Document text ->
-=-=-=-=-

Till Schneidereit said:
going through a VPN with a European exit node might help? https://eu.githubstatus.com/
routing through germany I'm getting extremely slow git pushes right now as well as unicorns -- my guess is this is more of a backend thing than a frontend
everything got green for a bit and it's all back to very red
We're not really keeping track per-se, but at some point we're going to cross the threshold of "it would be cheaper to hire someone to maintain self-hosted CI infrastructure"
Three Mondays in a row with major outages; perhaps all BA member companies should adopt 4-day workweeks Tue-Fri ¯\_(ツ)_/¯
Till Schneidereit said:
going through a VPN with a European exit node might help? https://eu.githubstatus.com/
Wouldn't that only help if the bytecodealliance enterprise account itself is a European account?
I'm fairly sure there was an underlying resource failure of some sort; it absolutely went out here in the EU as well, but was back up in about 15 minutes or so......
FWIW, all of gh is on a stability freeze -- no new rollouts or config changes of any sort -- to fully understand and rectify what happened particularly this week.
Screenshot 2026-02-10 at 09.34.58.jpg
so it begins anew...
good god
are you running again, or is it STILL there?
I have done much GitHub myself this morning and the page is all green now so hopefully fine...
Screenshot 2026-02-11 at 10.17.07.jpg
Another day, more errors. I'm seeing a lot of delayed notifications this morning as well as a lot of spurious failures in this CI run
all I can do here is listen to the pain and pass it along to Ben
Oh that's understandable yeah, this is primarily a heads-up channel for us so we can share what we're seeing and be aware of outages/problems on our end
totes git it; I'm just letting you know that I'm backchanneling but also that I can't do more than that
that's also much appreciated too!
Maybe we can get the CEO of GraphQL on the phone
(apologies, couldn't resist)
hey, any port in a storm, right?
as it happens, the ex CEO of GH is starting his own new GH, so maybe we can all move there while they don't charge anything? :-)
meanwhile, the poor pm who has to deal with all this from customers:
image.png
due diligence: he IS kidding, painfully
We've talked about retries and such before, but here's an example of an exponential backoff and it just fails every time...
Could be hitting the rate limit for unauthenticated requests...

-=-=-=-=-

Data rows ->
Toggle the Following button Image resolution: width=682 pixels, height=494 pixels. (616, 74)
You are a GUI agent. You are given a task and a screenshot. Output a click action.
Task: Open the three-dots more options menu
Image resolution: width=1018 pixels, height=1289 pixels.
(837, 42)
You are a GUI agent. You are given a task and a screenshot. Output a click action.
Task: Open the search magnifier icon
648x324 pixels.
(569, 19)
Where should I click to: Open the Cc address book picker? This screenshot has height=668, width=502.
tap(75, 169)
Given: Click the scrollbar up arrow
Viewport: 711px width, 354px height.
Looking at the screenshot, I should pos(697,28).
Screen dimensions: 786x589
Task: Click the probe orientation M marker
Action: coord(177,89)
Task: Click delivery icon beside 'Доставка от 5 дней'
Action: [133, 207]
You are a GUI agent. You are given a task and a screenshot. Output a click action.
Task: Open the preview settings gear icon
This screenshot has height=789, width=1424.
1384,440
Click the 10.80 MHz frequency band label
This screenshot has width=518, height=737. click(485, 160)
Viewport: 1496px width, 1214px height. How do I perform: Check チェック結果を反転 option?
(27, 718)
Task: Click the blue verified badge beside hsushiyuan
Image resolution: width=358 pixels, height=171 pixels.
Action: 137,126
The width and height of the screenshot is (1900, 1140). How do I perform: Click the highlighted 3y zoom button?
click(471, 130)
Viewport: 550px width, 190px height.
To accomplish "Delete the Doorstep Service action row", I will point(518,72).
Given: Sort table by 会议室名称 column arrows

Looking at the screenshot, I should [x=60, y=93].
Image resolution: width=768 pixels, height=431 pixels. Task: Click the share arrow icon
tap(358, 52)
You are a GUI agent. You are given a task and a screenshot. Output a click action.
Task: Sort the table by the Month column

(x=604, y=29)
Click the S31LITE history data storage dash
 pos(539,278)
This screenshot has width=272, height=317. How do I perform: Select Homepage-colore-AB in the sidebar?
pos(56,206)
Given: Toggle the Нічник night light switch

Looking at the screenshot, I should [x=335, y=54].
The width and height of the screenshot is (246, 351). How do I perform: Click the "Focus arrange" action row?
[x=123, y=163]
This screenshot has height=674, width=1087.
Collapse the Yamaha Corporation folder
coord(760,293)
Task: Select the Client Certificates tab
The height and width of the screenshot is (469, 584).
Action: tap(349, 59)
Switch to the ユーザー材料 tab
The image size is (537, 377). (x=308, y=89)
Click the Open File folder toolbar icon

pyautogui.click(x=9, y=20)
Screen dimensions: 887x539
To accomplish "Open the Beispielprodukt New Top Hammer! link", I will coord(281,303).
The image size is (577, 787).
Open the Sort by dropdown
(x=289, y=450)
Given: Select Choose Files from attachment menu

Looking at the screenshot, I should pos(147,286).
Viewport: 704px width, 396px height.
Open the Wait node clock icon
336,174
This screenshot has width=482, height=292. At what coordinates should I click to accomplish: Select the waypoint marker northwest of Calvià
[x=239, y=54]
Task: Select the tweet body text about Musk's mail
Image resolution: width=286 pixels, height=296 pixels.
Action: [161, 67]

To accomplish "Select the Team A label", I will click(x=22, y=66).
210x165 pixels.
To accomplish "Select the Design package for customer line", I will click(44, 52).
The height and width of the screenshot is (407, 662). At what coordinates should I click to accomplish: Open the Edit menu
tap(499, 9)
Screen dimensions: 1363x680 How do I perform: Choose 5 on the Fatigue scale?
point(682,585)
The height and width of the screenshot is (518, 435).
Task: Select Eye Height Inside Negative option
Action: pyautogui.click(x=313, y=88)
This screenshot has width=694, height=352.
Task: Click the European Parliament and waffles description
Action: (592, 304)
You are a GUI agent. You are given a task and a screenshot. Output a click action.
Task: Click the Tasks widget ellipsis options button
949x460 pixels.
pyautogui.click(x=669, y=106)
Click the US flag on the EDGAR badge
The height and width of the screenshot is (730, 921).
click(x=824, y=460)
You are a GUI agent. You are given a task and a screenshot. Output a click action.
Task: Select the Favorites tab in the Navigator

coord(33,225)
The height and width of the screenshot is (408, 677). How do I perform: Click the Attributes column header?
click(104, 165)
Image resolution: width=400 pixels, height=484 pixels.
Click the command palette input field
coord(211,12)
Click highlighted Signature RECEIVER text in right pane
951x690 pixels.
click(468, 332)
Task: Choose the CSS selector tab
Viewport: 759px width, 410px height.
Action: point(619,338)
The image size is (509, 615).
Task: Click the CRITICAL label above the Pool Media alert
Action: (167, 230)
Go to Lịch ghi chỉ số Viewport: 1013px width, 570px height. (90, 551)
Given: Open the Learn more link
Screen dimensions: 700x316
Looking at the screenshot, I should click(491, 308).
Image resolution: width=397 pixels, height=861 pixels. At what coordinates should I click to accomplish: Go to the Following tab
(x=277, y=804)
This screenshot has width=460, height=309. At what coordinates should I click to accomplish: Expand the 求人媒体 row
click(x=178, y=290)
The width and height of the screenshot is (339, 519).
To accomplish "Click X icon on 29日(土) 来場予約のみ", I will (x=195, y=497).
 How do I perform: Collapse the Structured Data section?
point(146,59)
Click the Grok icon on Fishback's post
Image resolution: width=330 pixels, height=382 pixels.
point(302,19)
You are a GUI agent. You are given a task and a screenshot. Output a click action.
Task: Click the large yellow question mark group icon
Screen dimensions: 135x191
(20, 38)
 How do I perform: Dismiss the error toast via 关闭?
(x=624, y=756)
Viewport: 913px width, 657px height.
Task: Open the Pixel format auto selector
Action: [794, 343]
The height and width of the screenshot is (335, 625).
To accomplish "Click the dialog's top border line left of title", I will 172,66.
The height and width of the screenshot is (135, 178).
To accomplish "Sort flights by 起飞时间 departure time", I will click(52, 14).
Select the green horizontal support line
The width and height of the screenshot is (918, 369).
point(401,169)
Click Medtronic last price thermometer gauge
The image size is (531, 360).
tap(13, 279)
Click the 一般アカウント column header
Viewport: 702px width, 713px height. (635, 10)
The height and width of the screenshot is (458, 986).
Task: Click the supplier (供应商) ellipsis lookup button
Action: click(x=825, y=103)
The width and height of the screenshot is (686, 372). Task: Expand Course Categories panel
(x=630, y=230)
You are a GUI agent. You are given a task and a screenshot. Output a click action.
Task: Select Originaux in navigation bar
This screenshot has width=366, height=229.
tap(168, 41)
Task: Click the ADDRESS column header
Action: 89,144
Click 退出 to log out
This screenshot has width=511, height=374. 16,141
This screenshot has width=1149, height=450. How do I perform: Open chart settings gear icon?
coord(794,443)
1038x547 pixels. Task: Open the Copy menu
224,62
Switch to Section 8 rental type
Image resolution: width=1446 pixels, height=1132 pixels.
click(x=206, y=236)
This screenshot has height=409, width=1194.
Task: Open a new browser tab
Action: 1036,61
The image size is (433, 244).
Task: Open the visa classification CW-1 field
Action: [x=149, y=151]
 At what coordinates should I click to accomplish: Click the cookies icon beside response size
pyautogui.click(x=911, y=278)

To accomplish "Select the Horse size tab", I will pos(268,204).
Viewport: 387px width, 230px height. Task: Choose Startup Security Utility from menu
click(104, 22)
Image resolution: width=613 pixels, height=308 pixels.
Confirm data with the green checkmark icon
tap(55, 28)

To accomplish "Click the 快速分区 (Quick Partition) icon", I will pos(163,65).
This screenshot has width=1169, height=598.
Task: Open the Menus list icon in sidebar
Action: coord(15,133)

-=-=-=-=-

Given task 1 ->
Print the GitHub outage thread from "I'm fairly sure" up to and including "it begins anew...".
Given task 2 ->
In the GitHub outage thread, what is all of GitHub placed on so that what happened this week can be understood and rectified?
The records have no connection to the GitHub outage thread.

Task output 1 ->
I'm fairly sure there was an underlying resource failure of some sort; it absolutely went out here in the EU as well, but was back up in about 15 minutes or so......
FWIW, all of gh is on a stability freeze -- no new rollouts or config changes of any sort -- to fully understand and rectify what happened particularly this week.
Screenshot 2026-02-10 at 09.34.58.jpg
so it begins anew...

Task output 2 ->
A stability freeze, with no new rollouts or config changes of any sort.